Pour avoir assigné un véhicule, apparemment, défectueux au système de sécurité d'un ancien combattant de la guérilla éteinte des FARC et ne pas lui avoir fourni de solution, malgré une tutelle en cause, la Juridiction spéciale pour la paix (JEP) a initié un incident d'outrage au directeur du Unité nationale de protection (UNP), Alfonso Campo Martinez.
Sur La W Radio, ils ont déclaré que dans la section de non-reconnaissance du JEP, ils avaient pris cette décision, car malgré le fait que le signataire de l'accord de paix doive bénéficier de mesures de protection, cette voiture, qui selon elle est constamment défaillante, est en danger.
À la radio, ils ont expliqué que, face à la situation, l'ancienne guérilla avait déposé une tutelle et que l'UNP ne résolvait toujours pas ce problème, le JEP avait alors initié l'incident d'outrage pour lequel Campos Martínez devra émettre des décharges écrites dans un délai maximum de cinq jours.
En février, le tribunal de paix a déposé une demande similaire pour Pasto Alape, délégué du Parti des Communes au Conseil national pour la réincorporation.
L'ancien membre du défunt secrétariat des FARC avait dénoncé des failles dans son dispositif de sécurité et mis en garde contre le risque pour sa vie, lors d'une audience avec la Juridiction spéciale pour la paix qui s'est tenue en novembre dernier.
Lors de cette réunion, le membre du Parti des communes a présenté des situations claires dans lesquelles la sécurité qui lui est assurée par l'UNP est affaiblie à plusieurs reprises et a révélé le mauvais état des véhicules officiels affectés à leurs déplacements.

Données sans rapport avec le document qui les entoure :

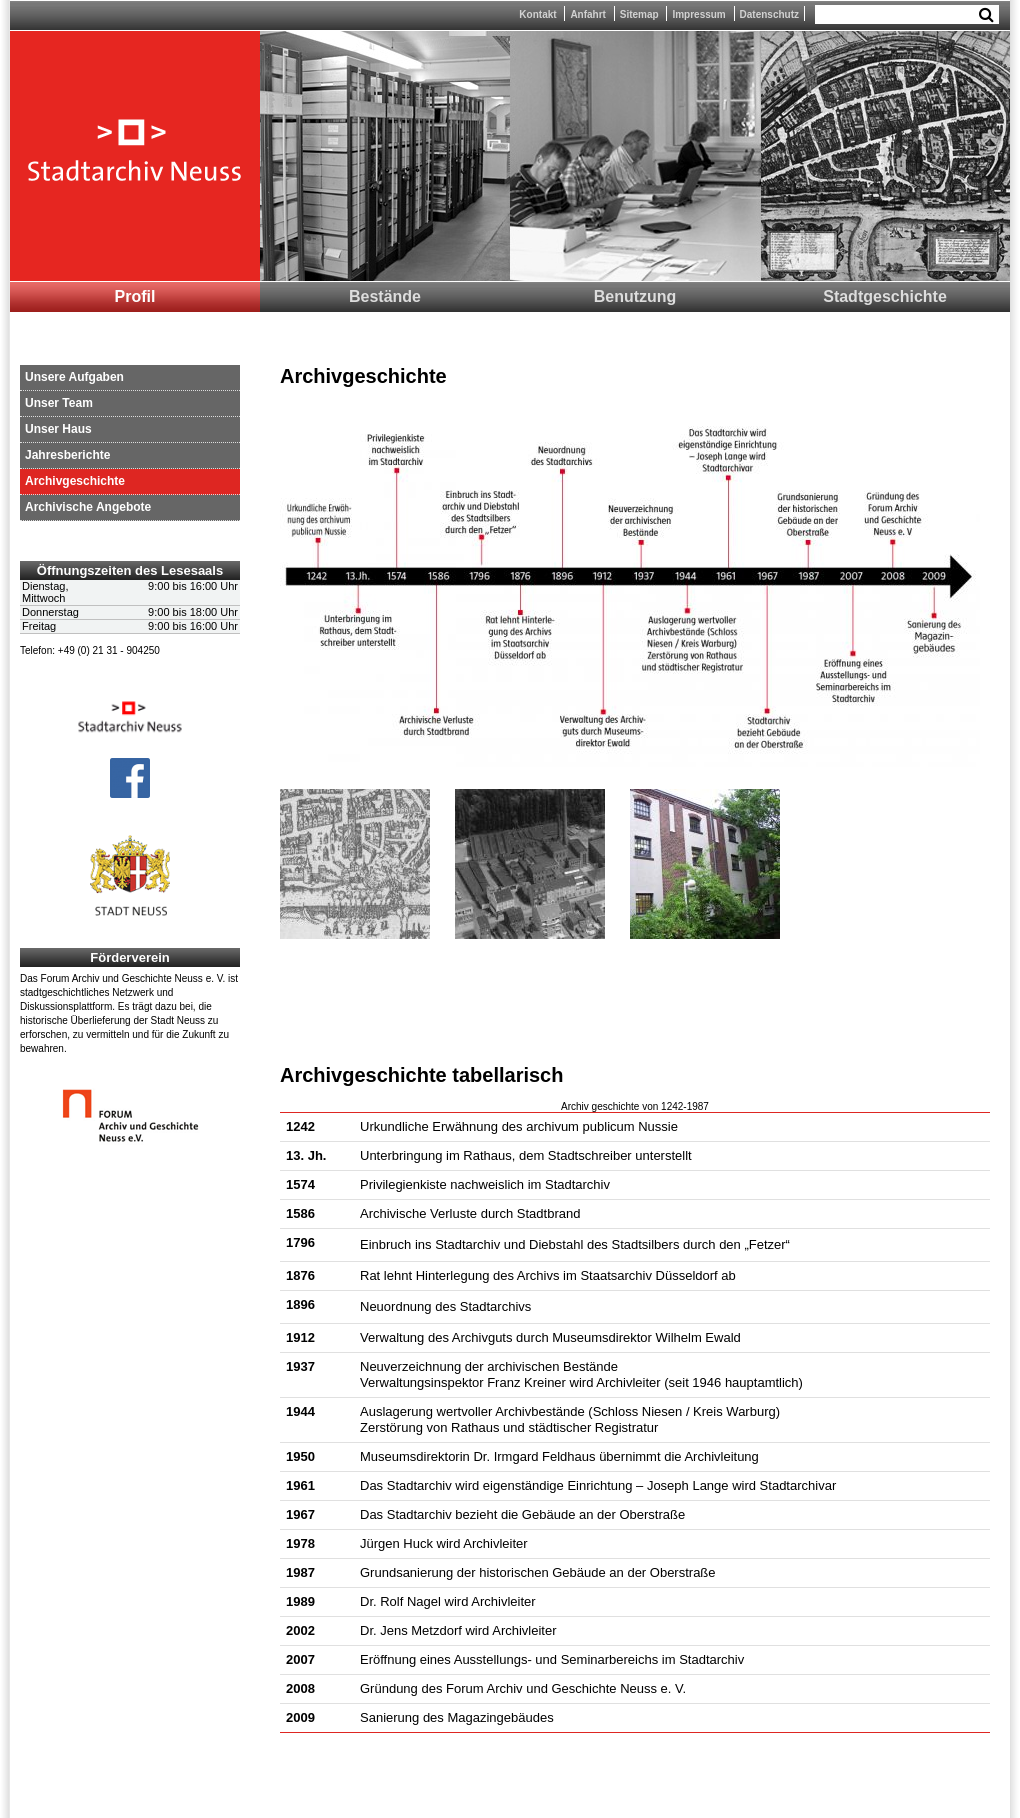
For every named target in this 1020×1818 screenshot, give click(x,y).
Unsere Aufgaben (74, 377)
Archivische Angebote (88, 507)
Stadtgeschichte (885, 296)
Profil (135, 296)
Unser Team (59, 403)
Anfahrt (588, 14)
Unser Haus (58, 429)
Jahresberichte (67, 455)
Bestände (385, 296)
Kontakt (537, 14)
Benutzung (635, 296)
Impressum (698, 14)
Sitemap (639, 14)
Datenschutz (769, 14)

Il a donné comme exemple le jour où il a dû se rendre à La Guajira où il a été enterré d'un ex-combattant et a mené d'autres activités de réinsertion sociale et économique ; puis s'est rendu à Antioquia. « J'ai fait la tournée sans protection complète, car l'UNP n'a approuvé que le déplacement d'un conducteur avec un fourgon conventionnel. »
Il a également expliqué qu'à certaines occasions, ses escortes étaient envoyées sur des vols d'autres compagnies aériennes à destination des siens et qu'à de nombreuses reprises, il avait dû voyager seul ou avec très peu d'escortes.

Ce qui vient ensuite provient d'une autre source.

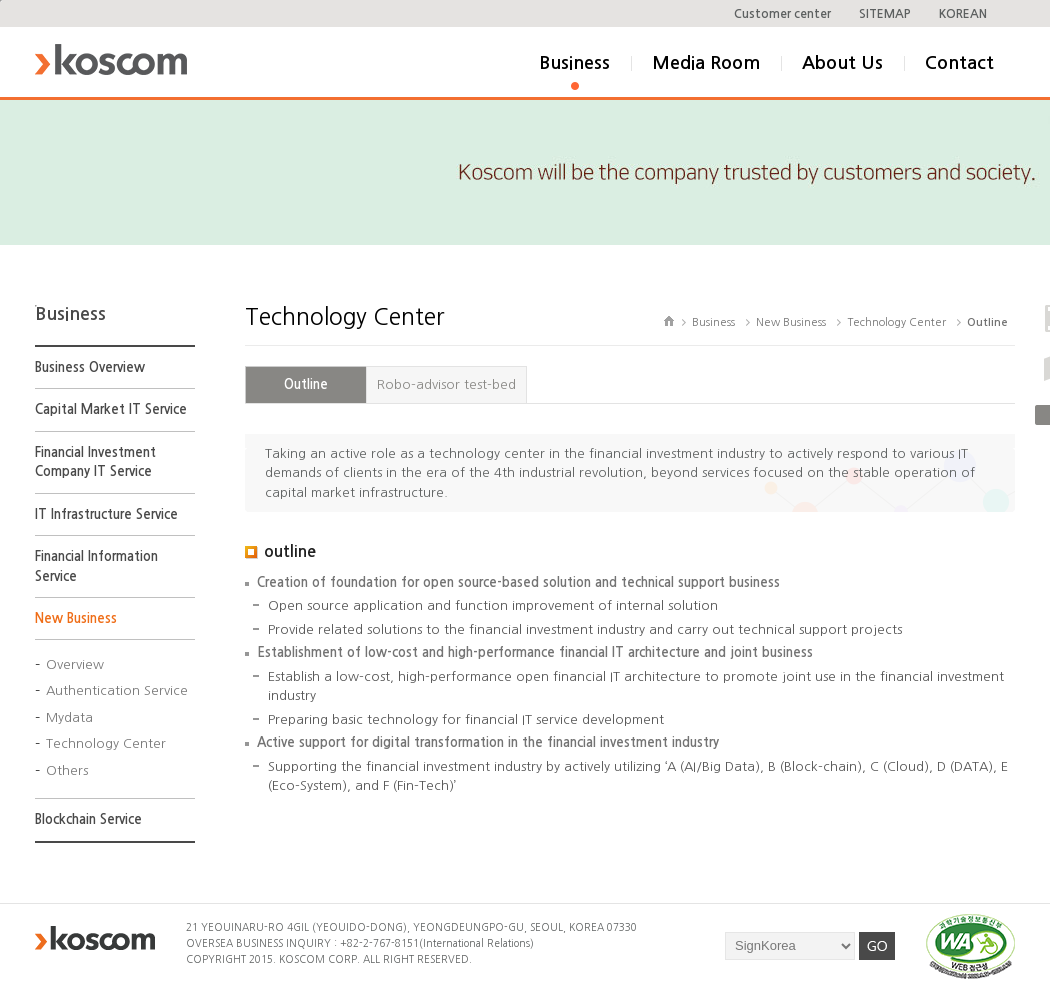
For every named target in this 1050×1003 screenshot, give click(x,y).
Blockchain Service (88, 819)
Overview (75, 664)
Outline (306, 384)
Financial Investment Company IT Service (95, 462)
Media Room (706, 63)
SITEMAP (885, 14)
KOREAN (963, 14)
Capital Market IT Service (111, 409)
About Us (842, 63)
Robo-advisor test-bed (446, 384)
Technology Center (106, 743)
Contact (959, 63)
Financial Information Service (96, 566)
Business (574, 63)
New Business (76, 618)
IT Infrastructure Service (106, 514)
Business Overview (90, 367)
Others (67, 770)
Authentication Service (117, 690)
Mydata (69, 717)
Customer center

Ce n'est pas la première fois qu'Alape met en garde contre sa sécurité. Lors du Conseil national de réincorporation de 2021, il a tenu le gouvernement national responsable dans une lettre adressée au ministre de l'Intérieur, Daniel Palacios, de ce qui pourrait lui arriver en raison de la réduction de son système de sécurité. La lettre a été envoyée le 28 janvier 2021.
« J'ai consigné et tenu le gouvernement national responsable du risque posé par le déplacement sans que le système de sécurité qui m'a été assigné ne soit considérablement réduit dans son fonctionnement », a déclaré le signataire de la paix.
Il a insisté sur le fait que les activités qu'il mène répondent aux « obligations envers les actions de réinsertion économique et sociale de la communauté ». Il a réaffirmé son attachement à l'accord de paix, mais a déclaré que « le Gouvernement s'acquitte de son devoir en tant qu'administrateur de l'État ».
La station de radio a également soutenu que les décisions du JEP ont trait aux alertes répétées qui ont été reçues. « Il y a eu des échecs répétés dans la mise en œuvre des mesures qui doivent être données à M. Alape Lascarro pour garantir sa vie et son intégrité, comme la validité réelle de ses droits politiques », a déclaré le JEP.
Il a déclaré que la responsabilité n'incombait pas au régime mais au gouvernement d'Iván Duque, puisqu'il a procédé à des ajustements financiers. Pour Alape, cela représente une « limitation des actions et obligations des signataires en ce qui concerne la mise en œuvre de l'Accord ».